In the past, manufacturing was all about push. Each assembly line was given a list of things to make, and it made them. The list was singularly crafted to squeeze the most out of the line. It was the same for the big machines within the factories. The machines were pushed a list of parts to pound out that was designed around their setup and changeover limitations. It was the zenith of local optimization.
The factory was carved up into small fiefdoms with high walls between them that delineated boundaries used to calculate metrics. Material was pushed across interfaces early and often. It stacked up just over the border, and efficiency blossomed within the artificial accounting fiefdoms.
Then came pull. Pull’s power was enough to transcend a company’s artificial accounting interfaces and set a path of extinction for the wicked, wasteful beast of overproduction. Starting with the customer order, pull signals rippled back through the factory, and efficiency skyrocketed within factory borders. But pull ran into the same roadblock that limited push—accounting interfaces that defined efficiency, throughput, cost and quality. This time it was the interfaces that defined profitability between companies.
This problem has yet to be solved, at least for all but the biggest companies. Big companies have used their power to renegotiate the accounting borders, and from an accounting perspective, the shelves feeding their assembly lines are now the territory of the smaller companies. This is not a lean-based solution; it’s a power-based solution. The cost generated by the geography-driven cycle time between the supplier and customer is incurred by the smaller company.
As lean evolves in a global sense, company-to-companyinterfaces will become ever more important. Integration of upstream supply chains and downstream distribution channels will cut across more accounting interfaces and will twist the purely time-based lean principles. Companies will continue to do lean and continue to increase productivity and efficiency, but profitability will continue to be the dominant principle. The nature of our accounting systems will get in the way of reducing total conversion costs.
Lean has been so successful generating wealth, countries are taking notice and getting involved, even those countries that have outsourced their manufacturing economies.
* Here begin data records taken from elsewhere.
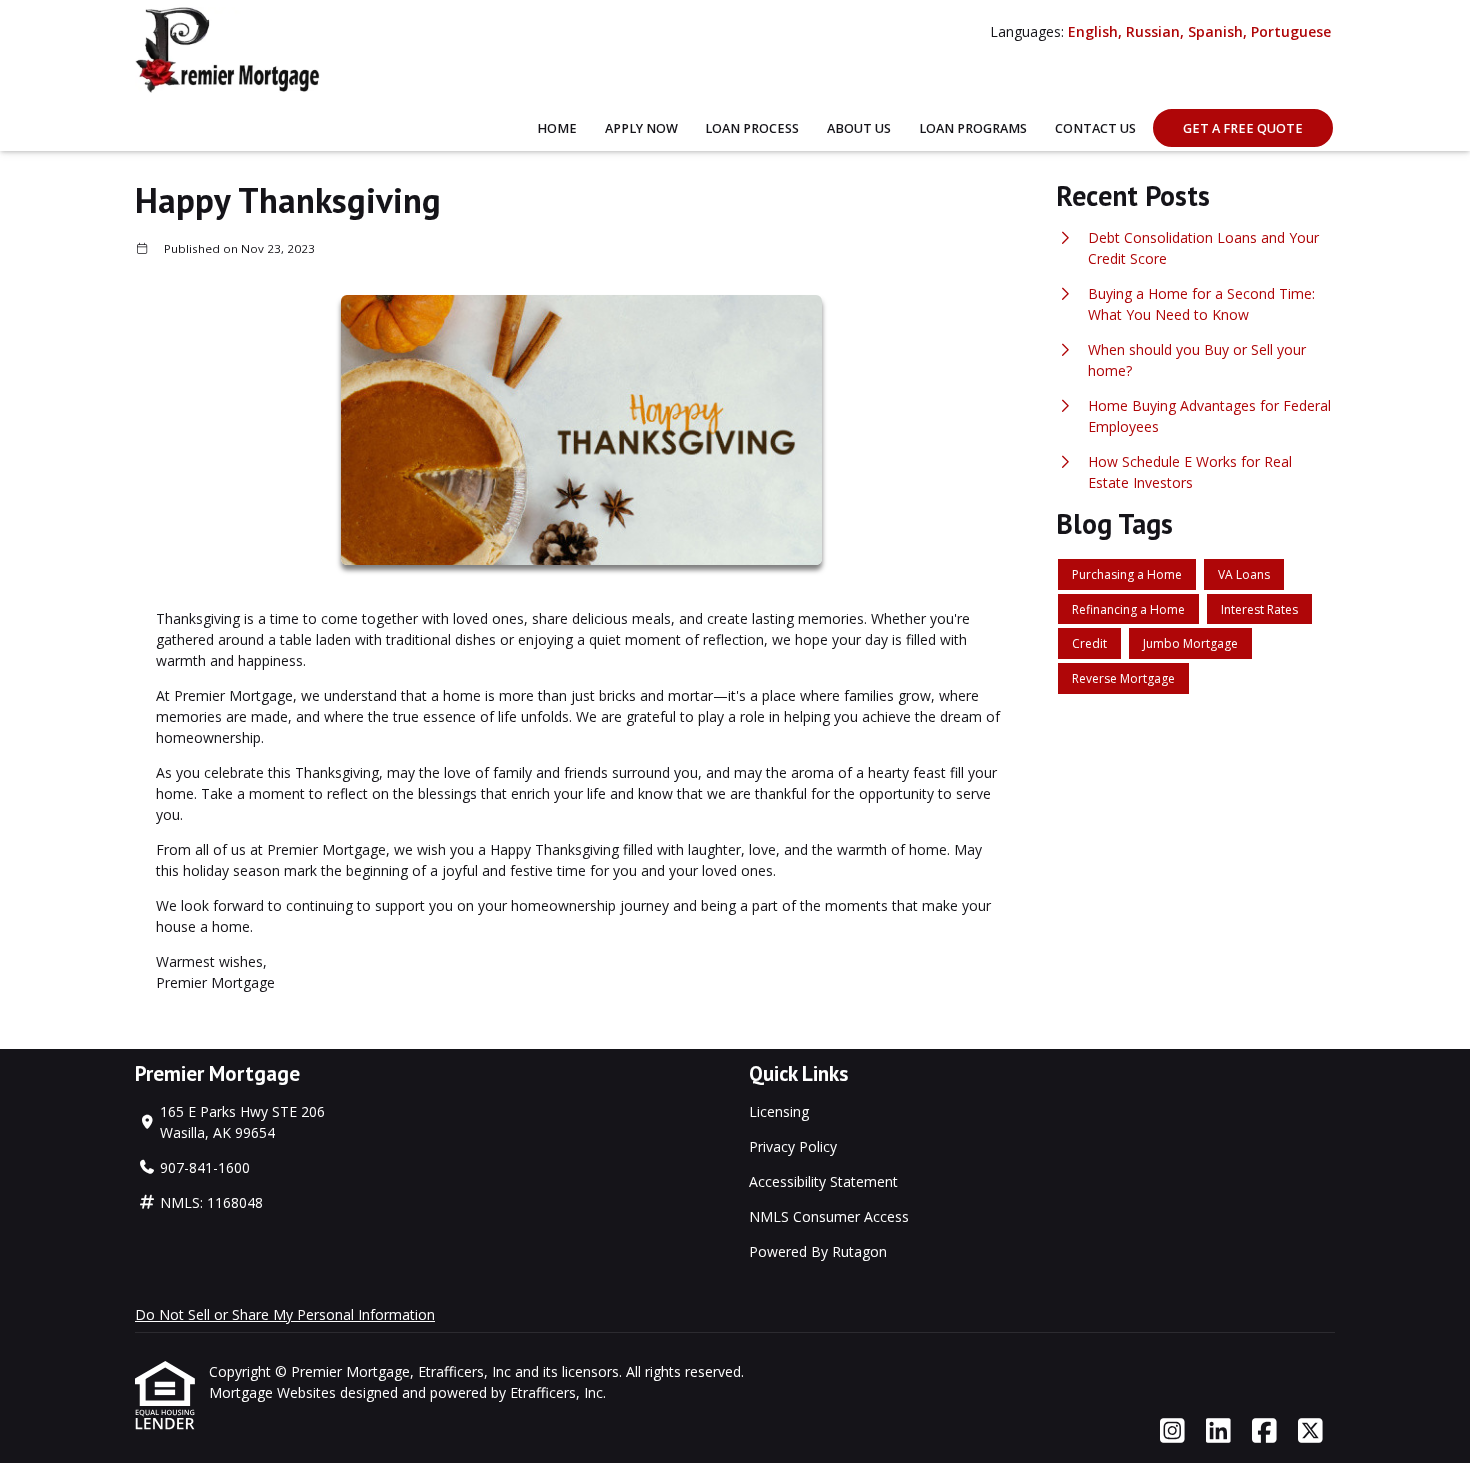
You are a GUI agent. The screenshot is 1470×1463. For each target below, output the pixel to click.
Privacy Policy (793, 1146)
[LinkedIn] (1218, 1431)
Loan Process (752, 128)
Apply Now (641, 128)
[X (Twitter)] (1310, 1431)
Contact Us (1095, 128)
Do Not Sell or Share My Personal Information (285, 1314)
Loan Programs (973, 128)
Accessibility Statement (823, 1181)
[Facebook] (1264, 1431)
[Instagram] (1172, 1431)
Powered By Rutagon (818, 1251)
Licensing (779, 1111)
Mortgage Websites (274, 1392)
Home (557, 128)
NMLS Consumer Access (829, 1216)
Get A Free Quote (1243, 128)
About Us (859, 128)
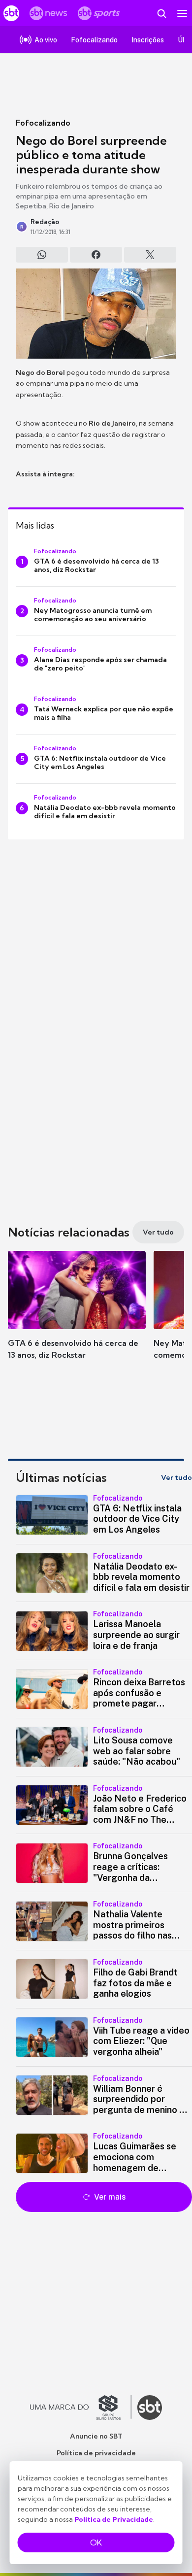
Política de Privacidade (113, 2519)
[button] (77, 1315)
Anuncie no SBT (96, 2436)
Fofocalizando (43, 123)
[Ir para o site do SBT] (149, 2407)
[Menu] (182, 13)
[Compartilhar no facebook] (96, 255)
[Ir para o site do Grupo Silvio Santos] (80, 2407)
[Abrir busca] (161, 13)
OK (96, 2542)
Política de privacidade (96, 2452)
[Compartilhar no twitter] (150, 255)
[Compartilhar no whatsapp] (42, 255)
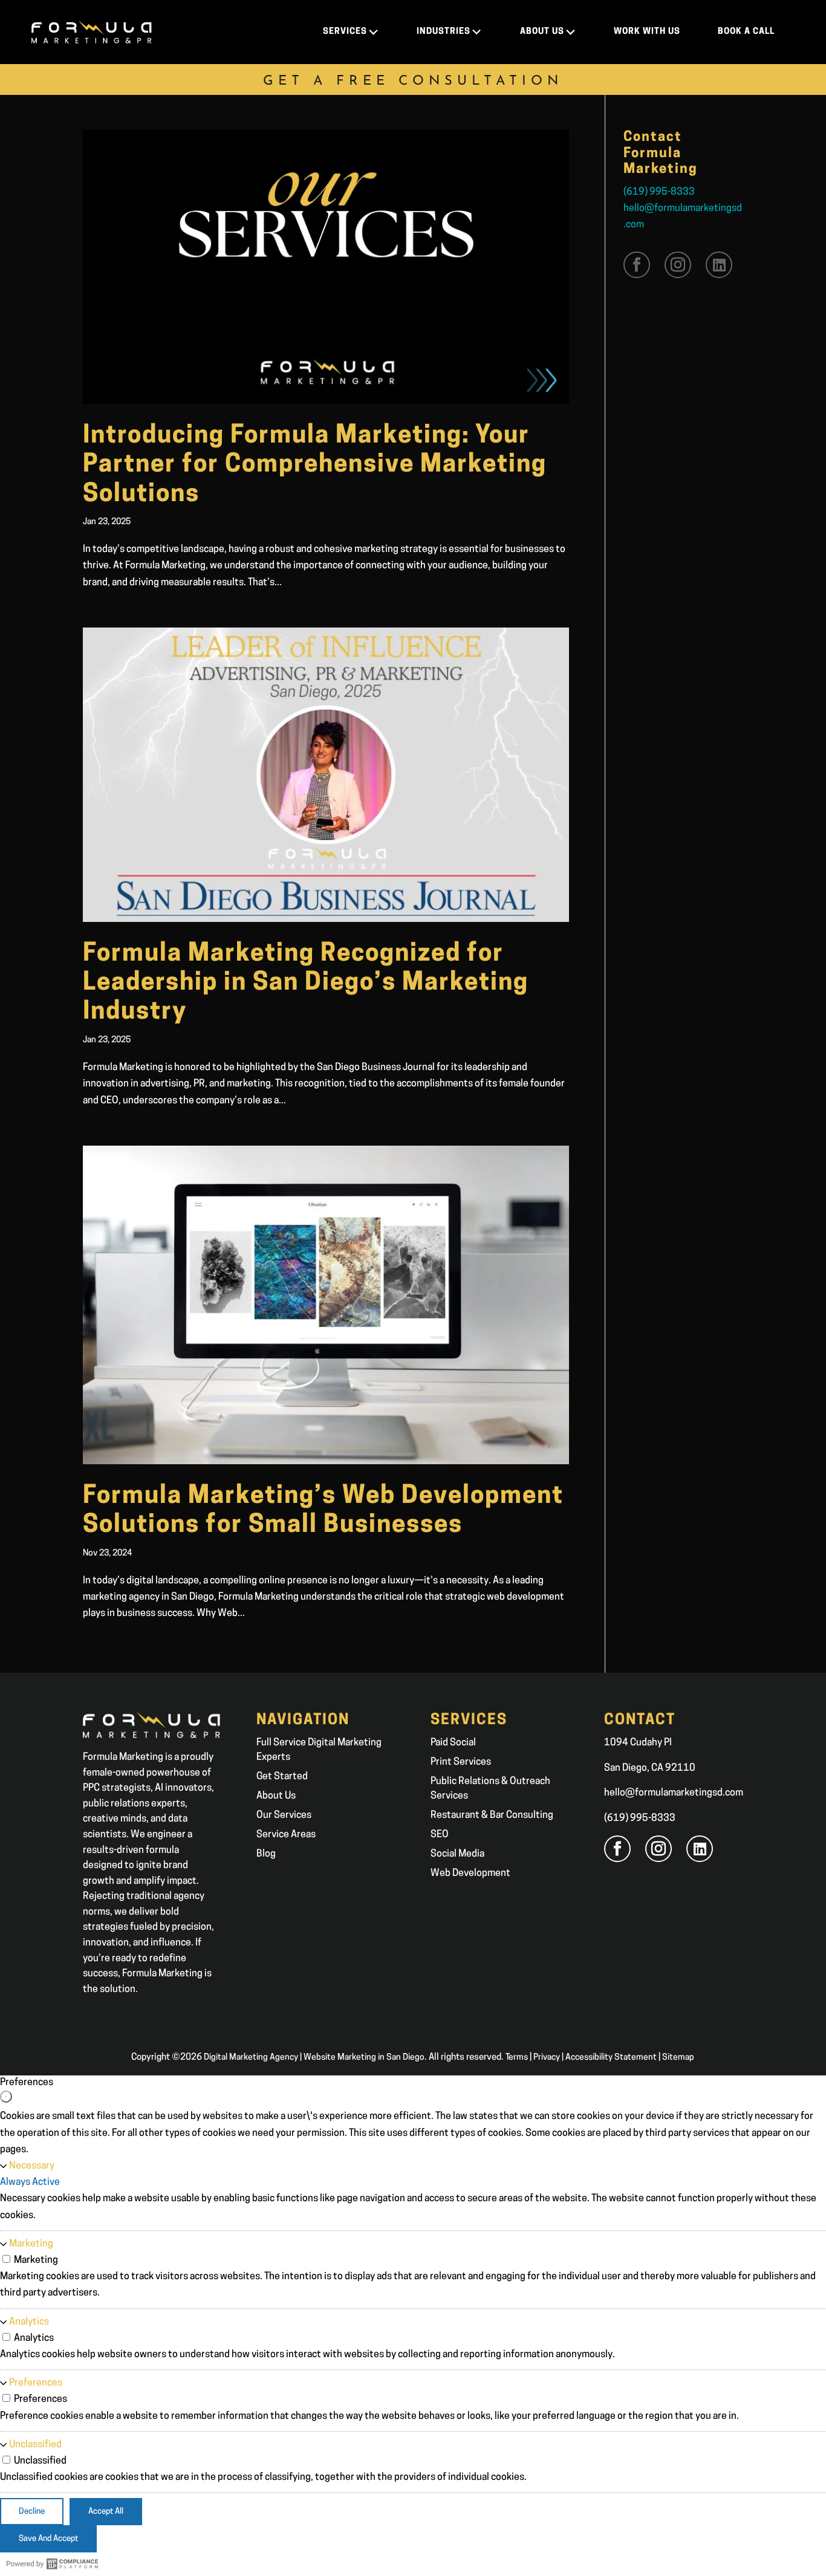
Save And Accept (48, 2539)
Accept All (105, 2512)
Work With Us (647, 31)
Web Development (470, 1873)
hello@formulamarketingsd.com (673, 1793)
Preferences (35, 2383)
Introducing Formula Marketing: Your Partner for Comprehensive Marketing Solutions (315, 465)
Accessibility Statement (611, 2057)
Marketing (31, 2244)
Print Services (461, 1762)
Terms (517, 2057)
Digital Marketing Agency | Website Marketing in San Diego (314, 2057)
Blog (266, 1854)
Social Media (457, 1854)
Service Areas (286, 1835)
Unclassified (35, 2445)
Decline (32, 2512)
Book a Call (746, 31)
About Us (276, 1796)
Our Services (283, 1815)
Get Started (282, 1777)
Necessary (31, 2166)
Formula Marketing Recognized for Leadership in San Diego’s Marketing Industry (305, 983)
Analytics (29, 2322)
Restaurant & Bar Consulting (492, 1815)
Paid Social (453, 1743)
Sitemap (678, 2057)
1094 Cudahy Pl (638, 1743)
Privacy (546, 2057)
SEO (440, 1835)
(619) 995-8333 (659, 192)
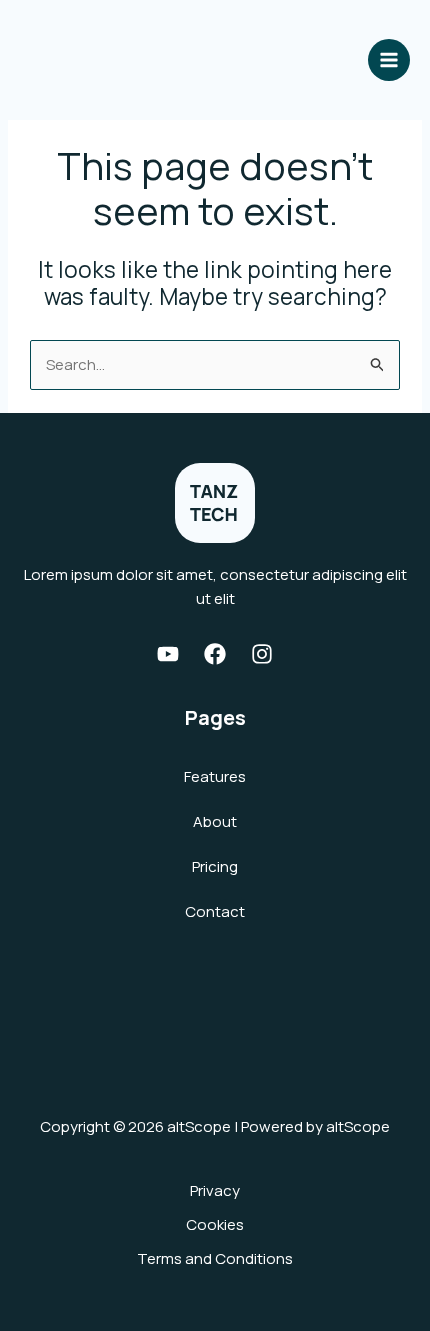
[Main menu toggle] (389, 60)
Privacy (215, 1190)
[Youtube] (168, 654)
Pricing (215, 866)
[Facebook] (215, 654)
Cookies (215, 1224)
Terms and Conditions (215, 1258)
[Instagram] (262, 654)
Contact (215, 911)
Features (215, 776)
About (215, 821)
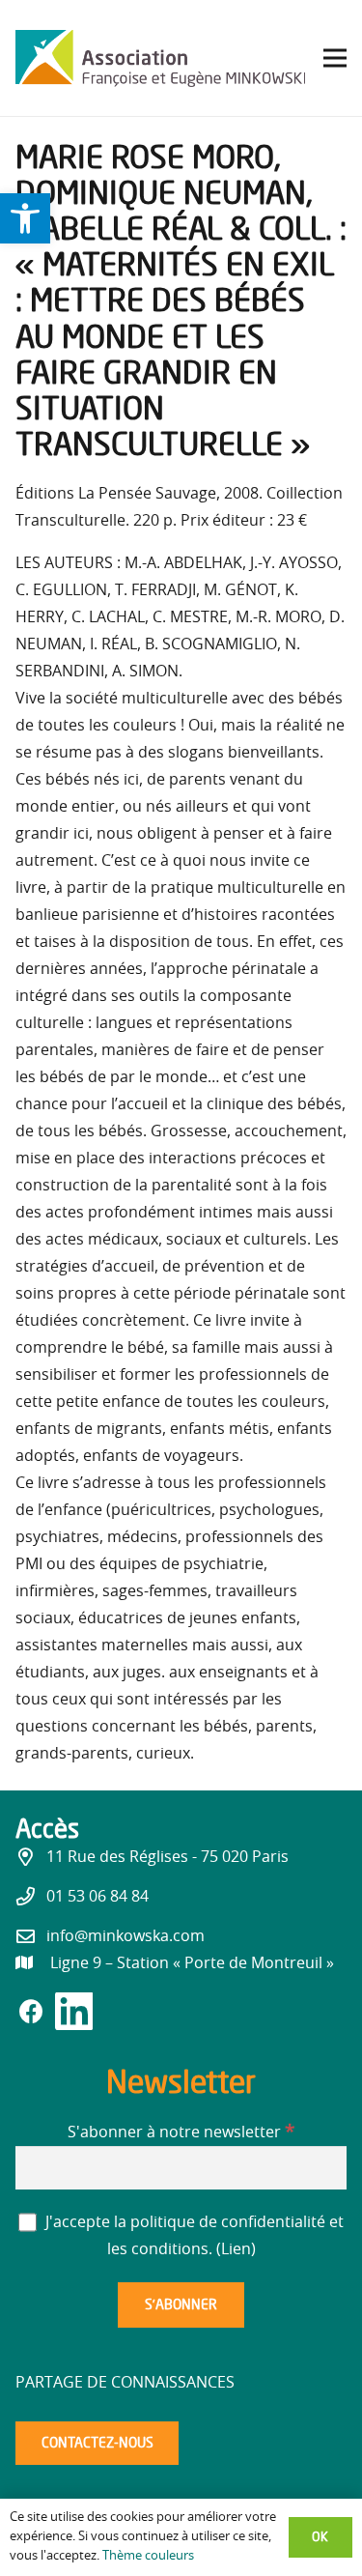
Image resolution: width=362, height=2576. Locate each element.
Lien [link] (236, 2249)
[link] (25, 218)
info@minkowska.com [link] (125, 1936)
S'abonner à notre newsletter (181, 2132)
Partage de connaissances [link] (125, 2382)
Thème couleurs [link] (148, 2556)
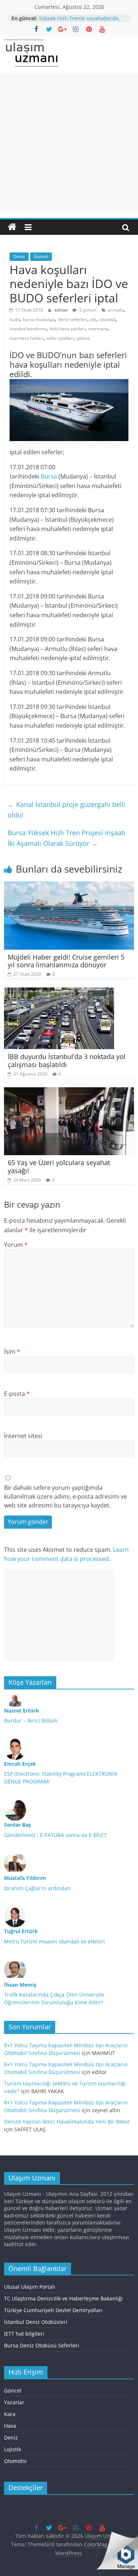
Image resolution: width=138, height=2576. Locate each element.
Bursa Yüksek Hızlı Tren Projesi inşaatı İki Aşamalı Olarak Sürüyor (66, 838)
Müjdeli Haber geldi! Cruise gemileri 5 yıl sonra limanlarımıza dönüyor (66, 961)
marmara (98, 328)
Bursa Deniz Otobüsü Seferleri (41, 2345)
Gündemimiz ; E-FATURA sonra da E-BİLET (55, 1834)
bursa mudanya (39, 319)
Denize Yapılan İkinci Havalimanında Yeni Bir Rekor (67, 2121)
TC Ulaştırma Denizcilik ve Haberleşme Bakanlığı (63, 2298)
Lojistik (12, 2449)
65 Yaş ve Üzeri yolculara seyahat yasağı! (59, 1166)
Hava (10, 2425)
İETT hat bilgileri (24, 2333)
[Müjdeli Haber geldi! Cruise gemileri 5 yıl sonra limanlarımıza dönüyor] (69, 886)
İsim (12, 1351)
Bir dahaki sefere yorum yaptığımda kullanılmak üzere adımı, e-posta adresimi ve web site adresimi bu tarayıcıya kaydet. (65, 1496)
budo (15, 319)
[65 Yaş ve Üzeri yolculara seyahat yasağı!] (69, 1092)
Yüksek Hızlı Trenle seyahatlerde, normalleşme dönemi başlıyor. (79, 22)
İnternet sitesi (23, 1436)
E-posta (17, 1394)
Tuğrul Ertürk (21, 1931)
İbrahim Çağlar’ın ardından (37, 1888)
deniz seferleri (72, 319)
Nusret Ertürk (21, 1710)
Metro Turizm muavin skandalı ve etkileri (54, 1941)
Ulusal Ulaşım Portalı (29, 2286)
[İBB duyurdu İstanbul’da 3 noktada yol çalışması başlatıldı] (59, 992)
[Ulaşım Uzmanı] (12, 227)
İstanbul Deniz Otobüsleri (35, 2321)
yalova (83, 338)
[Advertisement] (69, 142)
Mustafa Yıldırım (25, 1877)
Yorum (16, 1245)
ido (93, 319)
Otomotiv (15, 2460)
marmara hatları (26, 338)
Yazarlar (14, 2402)
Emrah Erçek (20, 1763)
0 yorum (87, 310)
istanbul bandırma (28, 328)
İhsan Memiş (20, 1984)
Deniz (19, 256)
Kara (9, 2414)
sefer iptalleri (60, 338)
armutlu (116, 310)
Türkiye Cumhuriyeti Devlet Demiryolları (53, 2310)
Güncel (41, 256)
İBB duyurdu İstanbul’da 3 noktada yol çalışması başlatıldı (66, 1060)
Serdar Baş (17, 1824)
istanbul (107, 319)
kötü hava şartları (67, 328)
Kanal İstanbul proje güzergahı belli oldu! (66, 809)
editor (61, 310)
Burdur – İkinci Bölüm (30, 1720)
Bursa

Their involvement is adding a whole new set of interface constraints. The sustainable growth and value creation of global manufacturing, coupled with troubled economies, have helped countries understand that it matters where products are made. And they want them made within their borders. Country-to-country interfaces are huge profitability
levers that, when pulled, further distort the application of lean principles. Where big companies changed accounting borders, countries are using their borders to extract wealth using tariffs, taxes and duties. At the surface, this looks anti-lean, with a skimming off of profits, but that’s not what’s going on. Countries are smarter than that.
The smart countries are using their economic tools and their consumers to pull jobs across their borders. When import tariffs tax finished products higher than piece parts that must be assembled in-country, it’s pretty clear that jobs are the end-game. Think of it as countries embracing late-point identification, moving the work content closer to the customer, or make it where you sell it. It seems some countries understand what lean is all about—both the principles and the value of actually making things.
As countries climb the lean learning curve, they’ll have more power to shape global manufacturing, and they’ll use lean to do it. Protectionist countries will lose, and countries that improve cost, quality and speed will win. Lean will demonstrate its power, even over countries.